++++ AVAILABLE RECORDS
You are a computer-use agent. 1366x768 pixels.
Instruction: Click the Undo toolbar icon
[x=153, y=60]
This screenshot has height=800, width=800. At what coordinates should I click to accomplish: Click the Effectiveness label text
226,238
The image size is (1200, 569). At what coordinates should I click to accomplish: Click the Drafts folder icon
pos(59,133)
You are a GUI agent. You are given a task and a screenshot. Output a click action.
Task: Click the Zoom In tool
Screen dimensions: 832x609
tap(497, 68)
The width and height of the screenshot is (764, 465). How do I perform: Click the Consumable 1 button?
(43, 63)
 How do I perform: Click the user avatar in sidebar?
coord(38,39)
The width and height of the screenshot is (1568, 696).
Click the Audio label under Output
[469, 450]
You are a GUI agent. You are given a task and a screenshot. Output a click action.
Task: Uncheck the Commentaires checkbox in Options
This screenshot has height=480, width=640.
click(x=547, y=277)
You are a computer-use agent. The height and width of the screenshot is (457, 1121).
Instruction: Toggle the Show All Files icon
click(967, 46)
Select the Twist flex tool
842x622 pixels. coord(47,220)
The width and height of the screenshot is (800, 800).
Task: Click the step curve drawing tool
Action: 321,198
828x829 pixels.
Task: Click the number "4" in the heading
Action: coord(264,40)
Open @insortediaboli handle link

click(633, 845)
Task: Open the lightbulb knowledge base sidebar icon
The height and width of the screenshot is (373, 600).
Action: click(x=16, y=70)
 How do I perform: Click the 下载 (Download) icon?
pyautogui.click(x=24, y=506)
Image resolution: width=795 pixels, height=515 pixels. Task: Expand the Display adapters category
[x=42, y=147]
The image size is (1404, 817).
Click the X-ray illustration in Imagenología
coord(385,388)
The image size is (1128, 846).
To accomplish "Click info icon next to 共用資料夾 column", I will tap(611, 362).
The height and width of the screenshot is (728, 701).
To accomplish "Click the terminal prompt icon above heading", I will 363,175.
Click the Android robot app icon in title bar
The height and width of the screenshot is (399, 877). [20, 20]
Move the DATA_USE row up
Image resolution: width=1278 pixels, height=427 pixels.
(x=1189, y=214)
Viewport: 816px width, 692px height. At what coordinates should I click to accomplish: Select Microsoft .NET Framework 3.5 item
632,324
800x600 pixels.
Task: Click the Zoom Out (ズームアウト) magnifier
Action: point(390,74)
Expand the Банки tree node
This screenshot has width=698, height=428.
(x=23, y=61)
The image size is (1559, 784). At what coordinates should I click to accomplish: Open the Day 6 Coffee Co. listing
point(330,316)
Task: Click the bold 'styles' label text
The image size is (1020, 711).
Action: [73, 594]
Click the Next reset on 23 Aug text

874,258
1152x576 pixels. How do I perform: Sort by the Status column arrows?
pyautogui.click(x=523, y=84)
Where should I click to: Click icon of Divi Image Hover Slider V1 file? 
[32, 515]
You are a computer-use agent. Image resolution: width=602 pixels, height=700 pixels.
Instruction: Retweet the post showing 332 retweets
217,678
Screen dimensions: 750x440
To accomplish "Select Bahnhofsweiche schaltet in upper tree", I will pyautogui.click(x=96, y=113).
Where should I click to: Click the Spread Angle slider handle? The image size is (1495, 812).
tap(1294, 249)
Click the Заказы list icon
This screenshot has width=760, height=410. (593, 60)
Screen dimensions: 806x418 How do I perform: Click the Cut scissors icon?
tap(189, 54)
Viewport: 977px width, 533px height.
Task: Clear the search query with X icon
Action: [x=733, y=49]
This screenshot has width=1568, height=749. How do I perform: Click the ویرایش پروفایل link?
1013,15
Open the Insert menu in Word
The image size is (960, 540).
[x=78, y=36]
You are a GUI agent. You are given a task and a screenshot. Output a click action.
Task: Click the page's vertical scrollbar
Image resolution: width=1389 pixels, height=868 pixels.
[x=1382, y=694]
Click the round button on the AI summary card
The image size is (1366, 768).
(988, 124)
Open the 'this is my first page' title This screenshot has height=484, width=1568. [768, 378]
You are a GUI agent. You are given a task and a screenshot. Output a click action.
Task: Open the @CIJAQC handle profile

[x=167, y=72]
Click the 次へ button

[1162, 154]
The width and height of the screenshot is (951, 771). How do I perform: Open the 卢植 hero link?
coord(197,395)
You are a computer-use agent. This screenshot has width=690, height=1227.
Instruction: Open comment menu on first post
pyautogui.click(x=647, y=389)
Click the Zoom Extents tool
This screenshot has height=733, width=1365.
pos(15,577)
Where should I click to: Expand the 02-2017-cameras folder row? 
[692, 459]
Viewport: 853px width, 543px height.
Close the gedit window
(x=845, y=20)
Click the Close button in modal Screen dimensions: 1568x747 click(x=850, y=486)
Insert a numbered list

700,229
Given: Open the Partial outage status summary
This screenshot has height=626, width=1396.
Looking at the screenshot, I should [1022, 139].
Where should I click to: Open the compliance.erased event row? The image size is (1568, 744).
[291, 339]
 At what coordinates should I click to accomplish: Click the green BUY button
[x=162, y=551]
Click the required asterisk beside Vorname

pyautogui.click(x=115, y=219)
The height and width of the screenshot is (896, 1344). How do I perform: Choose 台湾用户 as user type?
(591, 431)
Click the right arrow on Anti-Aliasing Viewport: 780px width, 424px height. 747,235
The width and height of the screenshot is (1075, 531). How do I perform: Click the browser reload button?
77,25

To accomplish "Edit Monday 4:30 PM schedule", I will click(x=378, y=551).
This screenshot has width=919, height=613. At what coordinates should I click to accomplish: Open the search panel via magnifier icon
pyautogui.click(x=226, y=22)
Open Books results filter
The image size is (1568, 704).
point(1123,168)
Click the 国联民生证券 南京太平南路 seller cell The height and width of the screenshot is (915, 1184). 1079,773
++++++++
Please transcribe only the lines in the records above running from the line that has "How do I perform: Click the user" through the line that has "Move the DATA_USE row up", both included, exactly as they appear.

(TASK RESPONSE):
 How do I perform: Click the user avatar in sidebar?
coord(38,39)
The width and height of the screenshot is (1568, 696).
Click the Audio label under Output
[469, 450]
You are a GUI agent. You are given a task and a screenshot. Output a click action.
Task: Uncheck the Commentaires checkbox in Options
This screenshot has height=480, width=640.
click(x=547, y=277)
You are a computer-use agent. The height and width of the screenshot is (457, 1121).
Instruction: Toggle the Show All Files icon
click(967, 46)
Select the Twist flex tool
842x622 pixels. coord(47,220)
The width and height of the screenshot is (800, 800).
Task: Click the step curve drawing tool
Action: 321,198
828x829 pixels.
Task: Click the number "4" in the heading
Action: coord(264,40)
Open @insortediaboli handle link

click(633, 845)
Task: Open the lightbulb knowledge base sidebar icon
The height and width of the screenshot is (373, 600).
Action: click(x=16, y=70)
 How do I perform: Click the 下载 (Download) icon?
pyautogui.click(x=24, y=506)
Image resolution: width=795 pixels, height=515 pixels. Task: Expand the Display adapters category
[x=42, y=147]
The image size is (1404, 817).
Click the X-ray illustration in Imagenología
coord(385,388)
The image size is (1128, 846).
To accomplish "Click info icon next to 共用資料夾 column", I will tap(611, 362).
The height and width of the screenshot is (728, 701).
To accomplish "Click the terminal prompt icon above heading", I will 363,175.
Click the Android robot app icon in title bar
The height and width of the screenshot is (399, 877). [20, 20]
Move the DATA_USE row up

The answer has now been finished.